1.2 Sustainable development

Sustainable development is economic development together with environmental protection. The environmental protection can be achieved by

  1. Resources sustainability –  Taken care in the generation side to include more renewables in the energy mix to prevent resource depletion
  2. Pollution Control – Shifting towards efficient methods like supercritical technologies and non-polluting fuels like wind and solar, for decreasing emissions and pollution
  3. Energy Conservation – Efficient  use the energy in the demand side and also in industries to reduce wastage, thus reducing the demand

2. How can we conserve energy?

The various dimensions of energy conservation are,

The different conservation techniques can be discussed below.

2.1 Improving Energy Efficiency

Energy can neither be created or destroyed, it can only be transformed into different forms.

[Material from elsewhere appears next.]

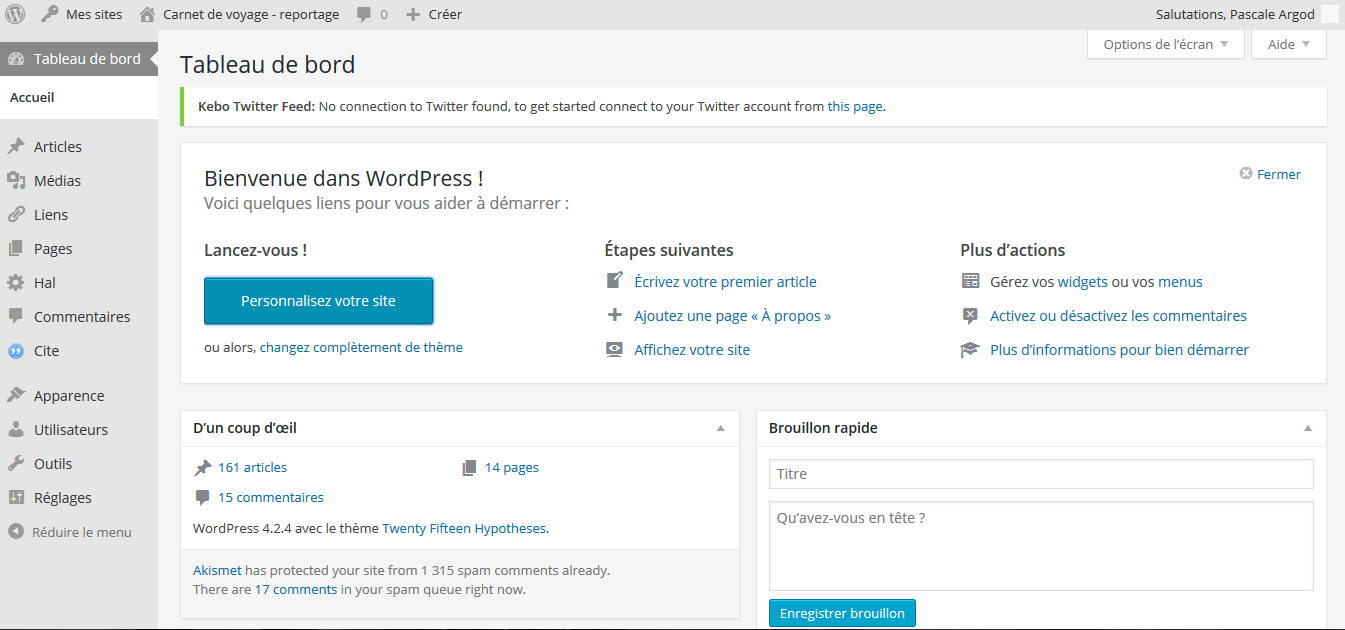Open the comments bubble in admin bar
The height and width of the screenshot is (630, 1345).
pyautogui.click(x=365, y=14)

If the technology can harness the energy in the desirable form with out much wastage, it can be considered energy efficient.

For example,

  1. Incandescent lights used to transform only a maximum upto 10% of electrical energy to useful light, where as LED light the converts at least 25% of the energy input into visible light energy. 
  2. Supercritical technologies for coal-fired power plants have efficiencies above 45%, where as the conventional coal-fired power plants have efficiency of about 32%. 
  3. Compressed Natural Gas(CNG), a clean burning fuel, can be used in vehicles, instead of petrol or diesel

2.2 Preventing Wastage

Fuel consumption can be reduced in may ways

  1. Improving consumer awareness – Ex, Use public transportation as much as possible instead of using own vehicles
  2. Change in habits – Ex, switching of appliances when not in use
  3. Changing the industrial processes – Ex, Older and inefficient equipments can been replaced by new and efficient ones
  4. Technical Advancements – Ex, Elimination of Transmission losses using Ultra High Voltage Transmission and smart grid network

2.3 Optimum Utilisation of resources

Optimum resource utilisation is a holistic approach,

  • taking care of the whole environment
  • to reduce the total energy consumption
  • planning right from the design and material selection
  • maximum use of renewable resources like solar energy and wind

The approach find its application mainly in construction of buildings and urban planning

A. Green Buildings

Green buildings in general terms imply to a new approach to the way we construct, redesign, renovate and develop our residential areas and the surrounding community.  

Image from

Green Building Certifications

The buildings are certified as green based on the following criteria,

  1. conformation to all environment and building codes
  2. reduction in energy and water usage
  3. minimum impact on environment

Some of the common certifications are,

Energy Conservation Building Code of India (ECBC)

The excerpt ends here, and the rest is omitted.